Cortez considers xx to be some consolation for the erasure of Black people from the College’s history. “Ephraim Williams had four slaves, and there’s invisibility about that, too,” she said. “I just wanted to have the most precious gifts that I could bring to these ‘xx’ graves.”
Historic House, placed outside near Hopkins Hall, is a fireplace of hollow bricks that Cortez and her team made themselves. “My entire work is marked by labor, that is, oftentimes handmade,” Cortez said.
Historic House brings up themes of invisibility, as well. “Coming here and walking around with Lisa, looking at the environment, I felt the invisibility of the labor that made those historic houses [at the College] possible,” she said. Representations of labor that, according to Cortez, transform the fireplace from a place of luxury to labor manifest in the smaller details of the piece beyond the bricks, such as the woven basket and plate.
Inside WCMA is an auditory piece and reclaimed artifacts. The auditory piece, a Speculative Speech by Lucy Terry Prince, is an imagining of a speech made invisible. Prince was a free woman, poet, and storyteller who is said to have given a speech to the College’s founding trustees to contest her son’s rejection from the College because of his race. The first Black student would not be admitted to the College until 64 years after Prince’s death in 1885.
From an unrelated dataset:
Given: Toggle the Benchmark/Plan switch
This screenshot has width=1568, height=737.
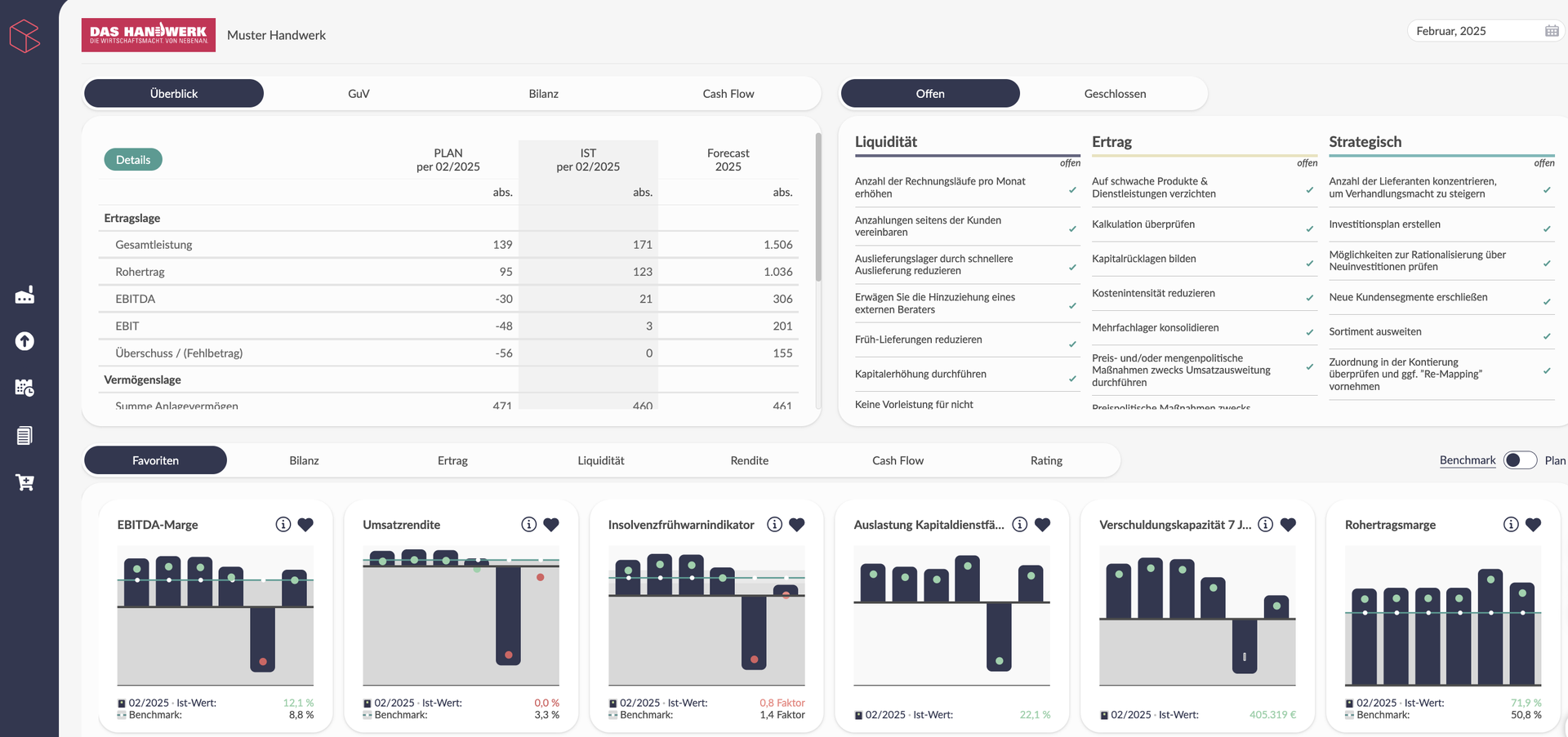Looking at the screenshot, I should pos(1520,460).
Though there is debate on whether Prince actually gave this speech, Cortez deemed such debate irrelevant and said to focus on the message of the speech — that is, Black people deserve a space here, too.
“Right now, there’s nine-plus percent of students who are African American at Williams College, and that’s not okay,” she said.
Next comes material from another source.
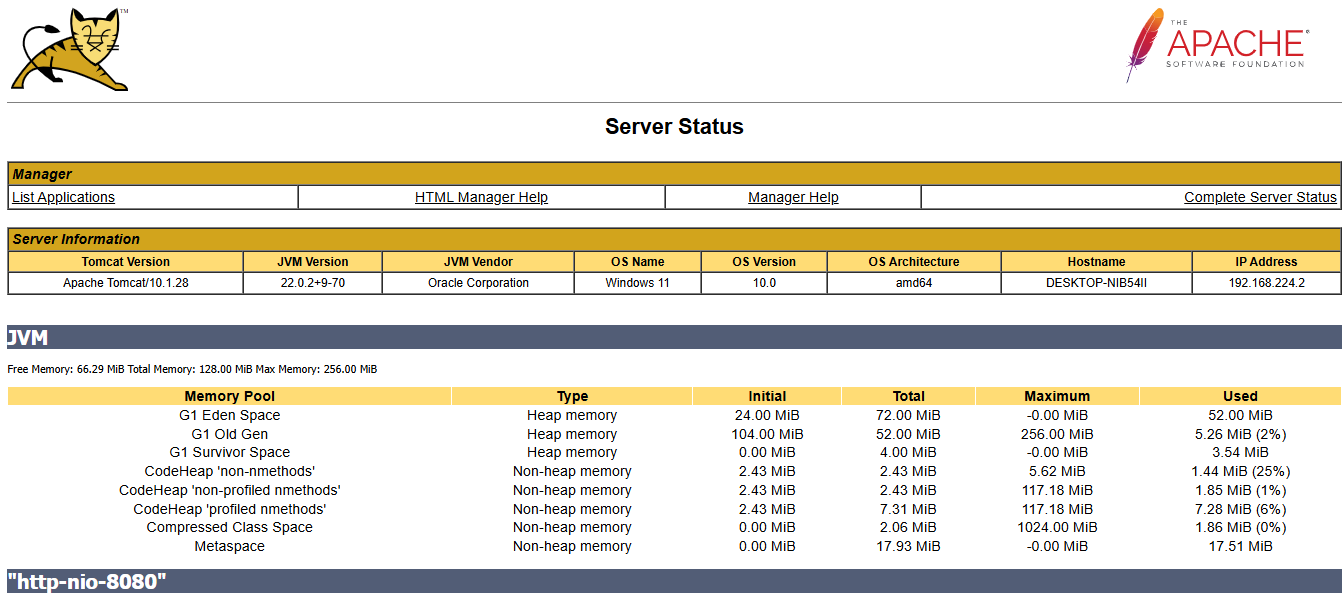Select the G1 Eden Space row label
Image resolution: width=1344 pixels, height=597 pixels.
tap(230, 415)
The last pieces of the exhibit are two Mayan artifacts that were gifted to the College by two alums on an academic expedition.
Cortez sought to reclaim these artifacts, acknowledging the problematic origins of their acquisition by the College and highlighting their cultural importance.
“I believe that these objects chose to reveal themselves to me and give me the responsibility to deal with them,” Cortez said. She placed the artifacts on pedestals to make them objects of both history and art and to give back the significance that was stripped from them when the College’s students extracted them. “I wanted to honor all the things that the Mayan knew … to give this pedestal to this object as a way to say, ‘I see you. I know where you come from,’” she said.
Exhibitions by nature are temporal and often fleeting, but their impact can remain with its viewers. Cortez’s art communicates an important message: a history many at the College as well as Town residents are acutely unaware of.
Her exhibition will not last forever — The Portals will remain on display through May 2024. Nevertheless, Cortez remains confident that, even when gone from the College, her art will remain present in the form of memory. “Even a void leaves a message,” she said.